• [Extract provided]:
God's Not Dead (current movie)

There’s another thread here about whether what happened in the movie could really happen IRL. I am Christian, but I have not seen it and don’t plan to. Our local movie critic, who reading between the lines is probably Christian herself, absolutely trashed it. She said, in effect, “If these filmmakers want to be taken seriously, they should at least make GOOD movies.”

I agree.

:dubious:

Apparently, the plot is this: A philosophy professor demands that all his students write “God is dead” on a piece of paper, and renounce any faith they may have, and a devout Christian student is willing to risk his grave to defend his faith. I can’t imagine any professor doing something like that.

That isn’t a plot, that’s a glurge email. :dubious:

Can you provide a link to that other thread? I’m curious to read it.

Here you go.

Christians (and people of other faiths) have made some truly amazing, transcendent art over the centuries. This ain’t it.

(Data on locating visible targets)
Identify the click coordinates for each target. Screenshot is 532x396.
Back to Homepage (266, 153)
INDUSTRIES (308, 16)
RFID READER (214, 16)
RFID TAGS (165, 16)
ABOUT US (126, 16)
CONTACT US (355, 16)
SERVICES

• [What this exercise asks]:
1. In the forum thread about God's Not Dead, what does the philosophy professor demand that his students write?
2. Translate this sentence from the forum thread about God's Not Dead into Spanish: "Christians (and people of other faiths) have made some truly amazing, transcendent art over the centuries."
3. Resume the forum thread about God's Not Dead, picking up after its final post.

• [Answers provided]:
1. He demands that they write "God is dead" on a piece of paper.

2. Los cristianos (y las personas de otras religiones) han creado un arte verdaderamente asombroso y trascendente a lo largo de los siglos.

3.
My wife and I took our kids to see the Muppet movie last weekend and there was a church youth group - about 15 teenagers and one or two adults - lined up for God’s Not Dead. I really wanted to tell them to go home and rent something good instead. If religious people give money to bad religious art, you know what happens? More bad religious art! Not to mention the scorn and derision of people with actual taste.

Or a Chick Tract.

Speaking as a conservative Republican and a devout Catholic who went to a liberal, Ivy League college…

Did I have left-leaning professors, even Marxists? Sure!

Were there some who offered opinions I found offensive or way off the mark? Definitely.

Did I ever meet one who gave me a bad grade (or threatened me with a bad grade) for writing papers that supported Christian or conservative principles? NO! Never.

I thought that the movie MAY have been inspired by an incident last year at Florida Atlantic where a professor named DeAndre Poole, who had asked students to stomp on a piece of paper with Jesus’ name on it… but it was pointed out to me that filming began on this movie before that incident took place.

Regardless, I don’t believe any professor, even at the most liberal schools in America, would be THAT big a jerk.

HAW! HAW! HAW!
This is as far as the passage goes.